Köyden çıkarılan maden demir ve maden ocağı köyün içinde denilebilecek bir yerde. Madenden gelen gürültü insanı gerçekten rahatsız ediyor. Maden şirketi buraya ilk geldiğinde köylüler hayatlarını böyle olumsuz etkileyeceğini, bu kadar sorun yaşayacaklarını düşünmemişler. Madenin kendilerine verdikleri zararları, yapmış oldukları calışmaları bizlere birer birer anlatıyorlar. Bu arada bizim geldiğimizi duyan köyün kadınları giriyor içeriye. Gelen kadınların çoğu hayatını burda geçirmiş yaşlı teyzeler.
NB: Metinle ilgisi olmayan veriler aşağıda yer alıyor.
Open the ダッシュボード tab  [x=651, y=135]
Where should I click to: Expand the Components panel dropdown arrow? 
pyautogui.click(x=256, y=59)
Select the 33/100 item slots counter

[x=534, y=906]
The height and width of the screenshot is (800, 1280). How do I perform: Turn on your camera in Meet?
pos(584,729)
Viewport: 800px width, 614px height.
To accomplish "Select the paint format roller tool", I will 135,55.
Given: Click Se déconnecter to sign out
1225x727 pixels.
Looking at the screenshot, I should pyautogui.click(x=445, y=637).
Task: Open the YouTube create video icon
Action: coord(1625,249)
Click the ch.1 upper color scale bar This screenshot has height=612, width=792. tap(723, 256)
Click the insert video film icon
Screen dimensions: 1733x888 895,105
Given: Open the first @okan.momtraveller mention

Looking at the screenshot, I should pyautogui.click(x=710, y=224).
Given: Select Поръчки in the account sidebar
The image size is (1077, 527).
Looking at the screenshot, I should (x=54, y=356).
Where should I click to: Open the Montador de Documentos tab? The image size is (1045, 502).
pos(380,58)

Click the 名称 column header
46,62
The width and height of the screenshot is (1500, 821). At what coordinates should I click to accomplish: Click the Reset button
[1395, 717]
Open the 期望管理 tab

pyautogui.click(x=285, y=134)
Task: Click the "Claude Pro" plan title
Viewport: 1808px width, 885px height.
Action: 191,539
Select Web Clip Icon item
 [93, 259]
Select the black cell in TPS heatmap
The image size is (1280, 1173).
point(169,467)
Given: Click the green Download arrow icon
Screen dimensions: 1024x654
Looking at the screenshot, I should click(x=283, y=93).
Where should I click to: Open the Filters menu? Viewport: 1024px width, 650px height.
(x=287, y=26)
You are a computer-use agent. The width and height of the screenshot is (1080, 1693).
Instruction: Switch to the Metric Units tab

Yaşamlarının tüm zorluklarına rağmen “Hiç olmazsa temiz havası, temiz suyuyla bağ bahçeyle geçinip gideriz” diyerek bu topraklara demirleyip kalmışlar. “Siz ne diyorsunuz madene?” dememizle birlikte anlatmaya başlıyorlar. Öylesine öfkeliler ki jandarmadan çekinmiyorlar. Kadınlar erkeklere göre daha öfkeliler, daha ayrıntılı anlatıyorlar her şeyi. “Suyumuz kayboldu, şimdi artezyen kuyusunun suyunu içiyoruz. Onun üzerinde demir tozundan herkes hastalanıyor. Hastalık çoğaldı...” Adını söylemekten korktukları hastalık kanser. Bu hastalık son zamanlarda çok artmıştı ve maden ocağının kanser hastalığına yol açacağını düşünüyorlardı.

‘KORKMUYORUZ, ÖLÜRÜZ DE VERMEYİZ TOPRAĞIMIZI’
“Önceleri dışarıya Dedeyazı köyünden su götürürlerdi, şimdi biz şişe suyu alıyoruz, çamaşırımızı yıkıyamıyoruz, yemek yapamıyoruz. bulaşıklarımız sanki kirli gibi birisi geldiğinde utanıyoruz. Gürültü de cabası. Psikolojimiz bozuldu” diyerek devam ediyorlar anlatmaya. Bildiğiniz gibi sağlık, beslenme, temizlik hepsi birbiriyle çok bağlıdır ve bu işlerin de kadınlar üzerinden çözüldüğünü düşünürsek bir taraftan suyun azalması bir taraftan da suyun sağlıksız olması her anlamda kadınların yaşamını çekilmez hale getirmiş.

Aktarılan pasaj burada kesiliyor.